Bayesian data analysis & Neural network
"Don't hope that events will turn out the way you want, welcome events in whichever way they happen" - Epictetus
This sentense sums up what we're trying to achieve through data science and here bayesian data analysis : implement models who can adapt to the data you feed it on input, no matter its size as long as it is consistent with the nature of the data the model has been trained with.
When we think about time series forecasting, it is common to use Neural Network in order to forecast our predictions by using either ANN or LSTM/GRU RNNs in order to make single-step or multi-step forecasting.
Yet, even though time series forecasting gives pretty good results with common deep learning approaches, it is still important to quantify the uncertainty on te predictions made by such models. This is why we're gonna implement a neural network with a quantification of the prediction uncertainty : a Bayesian neural network.

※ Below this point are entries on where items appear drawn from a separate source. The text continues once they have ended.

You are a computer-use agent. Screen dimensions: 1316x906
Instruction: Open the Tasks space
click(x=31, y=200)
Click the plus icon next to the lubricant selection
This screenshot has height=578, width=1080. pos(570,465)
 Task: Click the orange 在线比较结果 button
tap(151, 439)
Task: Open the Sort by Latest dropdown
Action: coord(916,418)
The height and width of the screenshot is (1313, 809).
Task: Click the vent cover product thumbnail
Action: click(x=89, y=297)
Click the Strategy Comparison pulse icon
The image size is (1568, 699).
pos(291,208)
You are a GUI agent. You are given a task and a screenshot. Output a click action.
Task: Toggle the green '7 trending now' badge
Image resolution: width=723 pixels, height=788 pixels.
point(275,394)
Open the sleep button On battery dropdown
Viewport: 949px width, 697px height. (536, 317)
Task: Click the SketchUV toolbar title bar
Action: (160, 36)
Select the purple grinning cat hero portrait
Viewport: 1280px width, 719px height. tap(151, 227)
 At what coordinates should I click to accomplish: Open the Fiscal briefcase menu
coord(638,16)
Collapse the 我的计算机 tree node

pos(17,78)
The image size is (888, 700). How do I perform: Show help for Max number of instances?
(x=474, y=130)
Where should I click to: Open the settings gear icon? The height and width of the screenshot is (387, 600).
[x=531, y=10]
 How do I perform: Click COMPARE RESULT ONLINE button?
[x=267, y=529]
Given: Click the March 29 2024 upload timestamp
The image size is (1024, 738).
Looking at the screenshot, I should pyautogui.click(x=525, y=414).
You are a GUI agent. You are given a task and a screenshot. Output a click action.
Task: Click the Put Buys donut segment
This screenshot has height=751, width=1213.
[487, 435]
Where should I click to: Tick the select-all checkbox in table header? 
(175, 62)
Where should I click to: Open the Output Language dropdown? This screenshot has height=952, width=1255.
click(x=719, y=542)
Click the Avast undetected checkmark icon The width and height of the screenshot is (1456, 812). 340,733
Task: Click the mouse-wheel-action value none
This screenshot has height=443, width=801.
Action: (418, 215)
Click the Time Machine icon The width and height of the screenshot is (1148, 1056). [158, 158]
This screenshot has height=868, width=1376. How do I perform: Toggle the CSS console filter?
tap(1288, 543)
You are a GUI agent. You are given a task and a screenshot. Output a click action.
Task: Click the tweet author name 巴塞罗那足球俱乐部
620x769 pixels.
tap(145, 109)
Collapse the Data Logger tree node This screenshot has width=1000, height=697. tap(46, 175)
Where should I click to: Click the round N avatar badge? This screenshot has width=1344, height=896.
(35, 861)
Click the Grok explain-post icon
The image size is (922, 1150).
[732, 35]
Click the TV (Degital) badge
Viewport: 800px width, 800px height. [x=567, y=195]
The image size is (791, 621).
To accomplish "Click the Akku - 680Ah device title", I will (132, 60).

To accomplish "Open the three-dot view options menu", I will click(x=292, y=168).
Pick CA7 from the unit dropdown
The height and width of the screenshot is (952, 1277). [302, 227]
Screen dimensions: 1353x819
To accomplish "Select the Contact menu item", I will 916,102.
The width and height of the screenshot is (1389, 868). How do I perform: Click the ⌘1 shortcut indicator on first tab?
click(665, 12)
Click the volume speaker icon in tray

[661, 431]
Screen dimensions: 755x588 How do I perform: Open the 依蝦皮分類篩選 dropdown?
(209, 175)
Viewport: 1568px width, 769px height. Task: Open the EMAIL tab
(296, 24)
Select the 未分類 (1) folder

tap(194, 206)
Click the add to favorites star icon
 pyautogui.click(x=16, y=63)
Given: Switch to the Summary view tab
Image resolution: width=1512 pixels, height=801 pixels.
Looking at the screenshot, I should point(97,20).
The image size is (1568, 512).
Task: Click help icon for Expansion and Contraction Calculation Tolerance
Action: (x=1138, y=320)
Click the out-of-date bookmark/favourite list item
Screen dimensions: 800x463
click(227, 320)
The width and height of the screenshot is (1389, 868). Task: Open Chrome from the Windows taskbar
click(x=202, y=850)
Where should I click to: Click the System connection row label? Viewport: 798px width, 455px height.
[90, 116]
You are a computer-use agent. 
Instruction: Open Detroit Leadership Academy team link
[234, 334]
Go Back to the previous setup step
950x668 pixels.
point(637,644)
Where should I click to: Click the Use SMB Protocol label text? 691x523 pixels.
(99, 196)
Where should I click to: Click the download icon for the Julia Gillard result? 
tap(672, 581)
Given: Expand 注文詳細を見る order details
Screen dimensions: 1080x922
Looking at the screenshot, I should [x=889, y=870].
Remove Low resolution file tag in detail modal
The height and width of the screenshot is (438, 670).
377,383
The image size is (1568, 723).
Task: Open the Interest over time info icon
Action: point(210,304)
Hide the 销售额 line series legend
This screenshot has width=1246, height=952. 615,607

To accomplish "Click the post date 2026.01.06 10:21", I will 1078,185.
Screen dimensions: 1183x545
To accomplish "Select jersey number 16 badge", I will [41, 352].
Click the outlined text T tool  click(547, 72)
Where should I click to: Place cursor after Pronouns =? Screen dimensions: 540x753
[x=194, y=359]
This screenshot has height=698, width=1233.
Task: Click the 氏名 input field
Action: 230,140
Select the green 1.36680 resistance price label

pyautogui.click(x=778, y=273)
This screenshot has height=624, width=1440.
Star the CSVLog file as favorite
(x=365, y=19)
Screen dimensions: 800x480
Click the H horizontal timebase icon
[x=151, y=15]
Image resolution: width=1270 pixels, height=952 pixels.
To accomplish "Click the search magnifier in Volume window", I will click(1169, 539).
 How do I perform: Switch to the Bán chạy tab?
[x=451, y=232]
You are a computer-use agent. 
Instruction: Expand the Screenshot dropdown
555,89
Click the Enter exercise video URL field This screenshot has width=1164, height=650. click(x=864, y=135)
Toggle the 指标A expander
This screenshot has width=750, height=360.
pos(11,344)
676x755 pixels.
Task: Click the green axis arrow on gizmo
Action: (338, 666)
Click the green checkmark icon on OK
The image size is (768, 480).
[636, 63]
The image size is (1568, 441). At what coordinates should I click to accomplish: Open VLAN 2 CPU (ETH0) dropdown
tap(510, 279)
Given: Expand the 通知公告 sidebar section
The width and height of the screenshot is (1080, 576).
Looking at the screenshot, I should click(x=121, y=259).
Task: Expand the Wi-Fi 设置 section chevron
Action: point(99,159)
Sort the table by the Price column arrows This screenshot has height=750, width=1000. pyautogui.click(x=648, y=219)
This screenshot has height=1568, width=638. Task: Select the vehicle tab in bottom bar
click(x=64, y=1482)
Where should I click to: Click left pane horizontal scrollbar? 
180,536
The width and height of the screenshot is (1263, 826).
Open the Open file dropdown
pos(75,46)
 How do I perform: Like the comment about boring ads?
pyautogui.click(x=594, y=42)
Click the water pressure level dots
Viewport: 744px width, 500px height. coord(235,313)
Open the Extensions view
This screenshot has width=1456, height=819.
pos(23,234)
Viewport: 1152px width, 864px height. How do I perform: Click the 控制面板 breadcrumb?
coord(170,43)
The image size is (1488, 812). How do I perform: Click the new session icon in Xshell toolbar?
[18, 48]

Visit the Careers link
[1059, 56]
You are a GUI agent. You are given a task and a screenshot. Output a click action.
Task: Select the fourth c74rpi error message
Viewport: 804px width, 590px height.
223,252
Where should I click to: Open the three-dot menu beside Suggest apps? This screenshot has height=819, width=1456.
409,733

The theory on this topic shall be exposed in another article, the main thing to keep in mind is that the Bayesian neural network implemented here is based on a principle called : Variational Inference.
Basically, the intuition behind this concept is we're trying to approach the true posterior distribution \(p(y|x)\) with an approximation \(q(x)\)
The model will be implemented with Tensorflow Probability. It is a new framework designed to incorporate probabilistic programming in machine learning and deep learning models. Here we'll implement a bayesian neural network.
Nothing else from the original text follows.